* Goal of the exercise
Write every line of the items below as a JSON list of strings, one string per line, and skip the blank lines.

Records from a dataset
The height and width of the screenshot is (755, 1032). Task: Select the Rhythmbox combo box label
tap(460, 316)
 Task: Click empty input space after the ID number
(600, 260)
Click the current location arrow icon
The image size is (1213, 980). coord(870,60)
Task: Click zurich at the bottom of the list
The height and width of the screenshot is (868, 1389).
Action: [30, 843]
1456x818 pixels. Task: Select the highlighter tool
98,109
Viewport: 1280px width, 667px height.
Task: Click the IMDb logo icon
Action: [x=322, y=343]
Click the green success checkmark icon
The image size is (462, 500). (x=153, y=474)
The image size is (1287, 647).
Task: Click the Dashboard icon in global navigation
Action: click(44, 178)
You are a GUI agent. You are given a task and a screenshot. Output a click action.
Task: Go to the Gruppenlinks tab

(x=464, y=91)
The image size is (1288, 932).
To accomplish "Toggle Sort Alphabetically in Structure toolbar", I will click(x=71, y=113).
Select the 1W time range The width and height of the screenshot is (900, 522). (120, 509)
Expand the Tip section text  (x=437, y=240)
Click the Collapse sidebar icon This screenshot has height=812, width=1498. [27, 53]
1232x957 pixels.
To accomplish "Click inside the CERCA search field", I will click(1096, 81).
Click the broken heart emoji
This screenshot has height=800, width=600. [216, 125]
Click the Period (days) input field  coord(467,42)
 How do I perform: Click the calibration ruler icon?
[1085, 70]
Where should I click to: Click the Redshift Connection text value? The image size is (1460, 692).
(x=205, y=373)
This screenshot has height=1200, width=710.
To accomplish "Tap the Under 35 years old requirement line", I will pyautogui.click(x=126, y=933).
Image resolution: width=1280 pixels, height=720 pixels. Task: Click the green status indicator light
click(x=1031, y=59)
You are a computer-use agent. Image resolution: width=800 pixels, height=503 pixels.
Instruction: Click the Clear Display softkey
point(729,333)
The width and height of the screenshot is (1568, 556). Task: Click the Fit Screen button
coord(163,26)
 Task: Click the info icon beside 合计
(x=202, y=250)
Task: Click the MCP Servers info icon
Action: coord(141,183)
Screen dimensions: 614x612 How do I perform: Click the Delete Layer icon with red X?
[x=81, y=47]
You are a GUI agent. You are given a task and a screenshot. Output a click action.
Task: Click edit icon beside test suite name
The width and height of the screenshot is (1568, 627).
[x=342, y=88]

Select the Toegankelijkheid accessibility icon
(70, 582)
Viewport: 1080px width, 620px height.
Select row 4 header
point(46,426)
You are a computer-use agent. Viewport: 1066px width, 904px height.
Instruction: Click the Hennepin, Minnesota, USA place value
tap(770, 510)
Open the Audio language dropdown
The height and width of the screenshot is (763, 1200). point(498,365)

* Solution for this exercise
[
  "The height and width of the screenshot is (755, 1032). Task: Select the Rhythmbox combo box label",
  "tap(460, 316)",
  " Task: Click empty input space after the ID number",
  "(600, 260)",
  "Click the current location arrow icon",
  "The image size is (1213, 980). coord(870,60)",
  "Task: Click zurich at the bottom of the list",
  "The height and width of the screenshot is (868, 1389).",
  "Action: [30, 843]",
  "1456x818 pixels. Task: Select the highlighter tool",
  "98,109",
  "Viewport: 1280px width, 667px height.",
  "Task: Click the IMDb logo icon",
  "Action: [x=322, y=343]",
  "Click the green success checkmark icon",
  "The image size is (462, 500). (x=153, y=474)",
  "The image size is (1287, 647).",
  "Task: Click the Dashboard icon in global navigation",
  "Action: click(44, 178)",
  "You are a GUI agent. You are given a task and a screenshot. Output a click action.",
  "Task: Go to the Gruppenlinks tab",
  "(x=464, y=91)",
  "The image size is (1288, 932).",
  "To accomplish \"Toggle Sort Alphabetically in Structure toolbar\", I will click(x=71, y=113).",
  "Select the 1W time range The width and height of the screenshot is (900, 522). (120, 509)",
  "Expand the Tip section text  (x=437, y=240)",
  "Click the Collapse sidebar icon This screenshot has height=812, width=1498. [27, 53]",
  "1232x957 pixels.",
  "To accomplish \"Click inside the CERCA search field\", I will click(1096, 81).",
  "Click the broken heart emoji",
  "This screenshot has height=800, width=600. [216, 125]",
  "Click the Period (days) input field  coord(467,42)",
  " How do I perform: Click the calibration ruler icon?",
  "[1085, 70]",
  "Where should I click to: Click the Redshift Connection text value? The image size is (1460, 692).",
  "(x=205, y=373)",
  "This screenshot has height=1200, width=710.",
  "To accomplish \"Tap the Under 35 years old requirement line\", I will pyautogui.click(x=126, y=933).",
  "Image resolution: width=1280 pixels, height=720 pixels. Task: Click the green status indicator light",
  "click(x=1031, y=59)",
  "You are a computer-use agent. Image resolution: width=800 pixels, height=503 pixels.",
  "Instruction: Click the Clear Display softkey",
  "point(729,333)",
  "The width and height of the screenshot is (1568, 556). Task: Click the Fit Screen button",
  "coord(163,26)",
  " Task: Click the info icon beside 合计",
  "(x=202, y=250)",
  "Task: Click the MCP Servers info icon",
  "Action: coord(141,183)",
  "Screen dimensions: 614x612 How do I perform: Click the Delete Layer icon with red X?",
  "[x=81, y=47]",
  "You are a GUI agent. You are given a task and a screenshot. Output a click action.",
  "Task: Click edit icon beside test suite name",
  "The width and height of the screenshot is (1568, 627).",
  "[x=342, y=88]",
  "Select the Toegankelijkheid accessibility icon",
  "(70, 582)",
  "Viewport: 1080px width, 620px height.",
  "Select row 4 header",
  "point(46,426)",
  "You are a computer-use agent. Viewport: 1066px width, 904px height.",
  "Instruction: Click the Hennepin, Minnesota, USA place value",
  "tap(770, 510)",
  "Open the Audio language dropdown",
  "The height and width of the screenshot is (763, 1200). point(498,365)"
]